Access the Document Types page by selecting PeopleTools, Search Framework, Search Designer Activity Guide, Search Definition and selecting a Source Type of File Source. Then click the Document Types tab.

Use the Document Types page to specify the document types, expressed as MIME types, of the documents to be crawled.

Image: File Source: Document Types page

This example illustrates the fields and controls on the File Source: Document Types page. You can find definitions for the fields and controls later on this page.

File Source: Document Types page

Document Types to Crawl

Field or Control

Definition

Include default types

Crawl only on the default document types, as defined by the search engine.

The search engine default document types for crawling are:

  • PDF

  • HTML

  • TXT (plain text)

  • Microsoft Word

  • Microsoft Excel

  • Microsoft PowerPoint

If no other document types are added to the Select grid, then the search engine considers only the default document types.

Include all types

Crawl all document types supported by the search engine.

To see this list of supported document types, expressed as MIME types, select either the Add these types or Exclude these types radio button and click the lookup button for the Document Type column.

Add these types

In addition to the default document types, the system also crawls any document type added to the Document Type grid, with Add these types selected.

Exclude these types

Excludes specific document types added to the Document Type grid.

Assume the majority of the document types supported by Elasticsearch crawler apply to your configuration, except for a small number of document types.
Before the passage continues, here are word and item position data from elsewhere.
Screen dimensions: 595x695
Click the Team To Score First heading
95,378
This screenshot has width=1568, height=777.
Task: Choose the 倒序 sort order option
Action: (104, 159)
In this case you can specifically include those document types in the Document Type grid. When the search engine crawls the file location, the search engine crawls all document types on the supported MIME list, except for those document types included in the Document Type grid, with Exclude these types selected.

URL Boundary Rules

Field or Control

Definition

Inclusion Rules

Specify an inclusion rule that a URL must contain. For example:

*es_xml*

In this case, search engine crawls all documents with es_xml in the name.

Specify an inclusion rule that URL must start with. For example:

file://localhost/ds1/product/ES_ADD/es_doc*

In this case, the search engine crawls all files starting with file://localhost/ds1/product/ES_ADD/es_doc.

Exclusion Rules

Specify an exclusion rule that a URL can't contain. For example:

*.xml

In this case, the search engine does not crawl anything with a .xml extension.

URL boundary rules limit the crawling scope. When you add boundary rules, the crawler is restricted to URLs that match only the rules you specify. Inclusion and Exclusion rules can be formed to filter documents with patterns of begins with, ends with, contains or regular expressions. Rules with regular expression should start with the character R.

Rule

Description

Begins With: file://localhost/example*

In this case, the search engine considers URLs starting with file://localhost/example.

Ends With: *.doc

In this case, the search engine considers URLs ending with .doc.

Contains: *contacts*

In this case, the search engine considers URLs containing string contacts.

Regular Expression: R.*es_html_lvl[1-9].html

In this case, the search engine considers URLs ending with numbers varying from 1 to 9 with file names ending with es_html_lvl.

When working with these rules, keep in mind:

  • Exclusion rules always override inclusion rules.

  • Multiple inclusion and exclusion rules can be separated by a space or in a new line.

  • Use an asterisk to represent a wildcard.

  • Inclusion and exclusion rules are case-insensitive.